Mr. Jones is my next-door neighbor. He is probably in his late fifties and he is good natured and an all around nice guy. I have talked to him numerous times and him and I seem to have clicked. He is a good neighbor to have next door.

His garage is converted into a wood shop and he has all kinds of cool tools and gadgets. He keeps himself busy building garden railways, tracks, and trestles out of wood. Last week I needed some precision cuts on a piece wood and I asked him if I could use his table saw.

“No problem.” He said and he offered to do the cuts for me.

As he was lining up his saw and adjusting the height levers we started talking about all of his tools. He was telling me what saw does what and the finer points of changing the thickness of the blade to make more accurate cuts. He talked about a few other tools as well and then he stopped in mid sentence and he said, “But the most important thing a man needs in his garage, above all else, is a good vice.”

And me, being me, could not help myself. I tried. I really did. But I could not stop myself. And I said, “You’re not talking about hookers or drugs are you Mr. Jones?”
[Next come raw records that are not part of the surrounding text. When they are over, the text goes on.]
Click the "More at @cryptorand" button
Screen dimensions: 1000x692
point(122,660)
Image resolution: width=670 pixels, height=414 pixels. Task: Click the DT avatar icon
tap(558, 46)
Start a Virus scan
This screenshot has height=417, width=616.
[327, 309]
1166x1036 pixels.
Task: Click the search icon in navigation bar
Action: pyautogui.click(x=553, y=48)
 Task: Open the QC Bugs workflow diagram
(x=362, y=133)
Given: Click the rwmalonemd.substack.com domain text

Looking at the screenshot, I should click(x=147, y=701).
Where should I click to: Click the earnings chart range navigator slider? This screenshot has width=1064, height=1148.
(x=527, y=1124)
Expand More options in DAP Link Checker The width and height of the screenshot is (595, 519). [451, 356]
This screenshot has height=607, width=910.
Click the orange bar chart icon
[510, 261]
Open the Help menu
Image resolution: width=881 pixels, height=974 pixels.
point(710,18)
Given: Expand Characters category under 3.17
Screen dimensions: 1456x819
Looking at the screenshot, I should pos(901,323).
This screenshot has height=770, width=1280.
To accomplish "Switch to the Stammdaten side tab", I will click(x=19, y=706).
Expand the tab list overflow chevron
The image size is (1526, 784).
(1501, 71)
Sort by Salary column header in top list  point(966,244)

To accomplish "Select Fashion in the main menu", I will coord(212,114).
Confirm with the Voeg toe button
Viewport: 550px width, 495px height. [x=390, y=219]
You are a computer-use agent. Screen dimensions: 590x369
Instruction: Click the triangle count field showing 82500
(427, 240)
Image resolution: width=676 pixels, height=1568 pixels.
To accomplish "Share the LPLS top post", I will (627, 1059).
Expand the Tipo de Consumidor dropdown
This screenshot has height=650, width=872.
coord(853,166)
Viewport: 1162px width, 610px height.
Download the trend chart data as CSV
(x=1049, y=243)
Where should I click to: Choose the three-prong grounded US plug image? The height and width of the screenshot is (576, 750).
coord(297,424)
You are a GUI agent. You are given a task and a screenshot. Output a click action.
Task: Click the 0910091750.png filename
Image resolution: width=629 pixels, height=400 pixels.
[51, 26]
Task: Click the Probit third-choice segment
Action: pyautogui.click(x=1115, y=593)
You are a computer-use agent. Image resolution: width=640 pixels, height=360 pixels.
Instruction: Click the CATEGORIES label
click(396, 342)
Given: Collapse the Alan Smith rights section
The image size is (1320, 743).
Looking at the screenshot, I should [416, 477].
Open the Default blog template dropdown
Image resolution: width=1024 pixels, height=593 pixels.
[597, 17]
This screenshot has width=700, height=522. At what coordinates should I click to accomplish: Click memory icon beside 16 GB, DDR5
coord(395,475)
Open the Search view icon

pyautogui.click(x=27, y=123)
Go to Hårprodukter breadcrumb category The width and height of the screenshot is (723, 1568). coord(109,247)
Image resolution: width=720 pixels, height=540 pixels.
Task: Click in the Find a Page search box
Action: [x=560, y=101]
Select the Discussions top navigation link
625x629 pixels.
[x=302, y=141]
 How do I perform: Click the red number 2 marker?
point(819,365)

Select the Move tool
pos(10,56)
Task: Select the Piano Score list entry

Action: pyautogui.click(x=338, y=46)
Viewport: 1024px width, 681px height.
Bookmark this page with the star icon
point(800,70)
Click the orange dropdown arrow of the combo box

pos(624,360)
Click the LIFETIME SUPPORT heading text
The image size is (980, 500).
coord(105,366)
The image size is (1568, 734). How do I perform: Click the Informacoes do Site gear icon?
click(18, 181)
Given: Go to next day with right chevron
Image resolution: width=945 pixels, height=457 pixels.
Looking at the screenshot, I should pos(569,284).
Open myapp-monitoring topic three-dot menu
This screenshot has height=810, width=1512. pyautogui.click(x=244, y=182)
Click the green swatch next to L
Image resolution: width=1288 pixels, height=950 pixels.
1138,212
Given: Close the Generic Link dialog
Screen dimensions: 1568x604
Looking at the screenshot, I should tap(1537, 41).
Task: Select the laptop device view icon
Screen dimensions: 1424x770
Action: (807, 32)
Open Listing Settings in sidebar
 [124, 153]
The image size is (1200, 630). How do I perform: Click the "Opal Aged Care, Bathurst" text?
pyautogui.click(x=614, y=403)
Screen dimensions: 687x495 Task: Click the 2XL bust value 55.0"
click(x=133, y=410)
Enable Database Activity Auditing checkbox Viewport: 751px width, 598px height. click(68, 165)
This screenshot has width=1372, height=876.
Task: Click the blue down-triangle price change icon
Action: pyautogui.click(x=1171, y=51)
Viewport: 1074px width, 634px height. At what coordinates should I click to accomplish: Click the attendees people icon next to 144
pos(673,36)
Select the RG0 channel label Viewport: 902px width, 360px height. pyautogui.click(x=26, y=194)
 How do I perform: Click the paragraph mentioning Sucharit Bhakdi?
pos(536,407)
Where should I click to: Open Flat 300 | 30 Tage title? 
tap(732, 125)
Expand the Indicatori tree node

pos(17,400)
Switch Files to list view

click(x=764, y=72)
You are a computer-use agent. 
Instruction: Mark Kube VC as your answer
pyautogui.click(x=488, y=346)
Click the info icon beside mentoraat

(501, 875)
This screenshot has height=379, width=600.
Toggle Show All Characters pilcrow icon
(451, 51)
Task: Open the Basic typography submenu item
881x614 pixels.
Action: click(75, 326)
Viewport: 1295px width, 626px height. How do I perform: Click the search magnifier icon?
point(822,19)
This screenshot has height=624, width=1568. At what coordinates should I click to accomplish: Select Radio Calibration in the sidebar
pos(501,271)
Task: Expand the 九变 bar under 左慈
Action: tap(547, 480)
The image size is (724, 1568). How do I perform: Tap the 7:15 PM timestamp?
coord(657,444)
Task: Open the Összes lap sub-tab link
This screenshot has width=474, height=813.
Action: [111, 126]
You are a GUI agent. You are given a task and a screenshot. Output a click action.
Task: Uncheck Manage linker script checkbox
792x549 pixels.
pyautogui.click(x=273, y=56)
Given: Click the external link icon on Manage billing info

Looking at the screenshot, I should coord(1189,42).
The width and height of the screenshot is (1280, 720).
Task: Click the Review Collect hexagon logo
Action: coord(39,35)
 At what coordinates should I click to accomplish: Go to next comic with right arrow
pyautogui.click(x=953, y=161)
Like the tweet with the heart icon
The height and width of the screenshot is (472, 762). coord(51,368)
He stopped fiddling with the saw and turned towards me with a puzzled look. There was an awkward pause. He pointed over to his workbench at the table vice. Then something in his head clicked and a big smile crept across his face. He shook his head and chuckled.

“I just got that. You’re funny.” He said.

I like Mr. Jones.

24 comments:

  1. I think you would be a hoot as a neighbor.

    Even if you do swat at those invisible spiderwebs when you go outside to get the mail.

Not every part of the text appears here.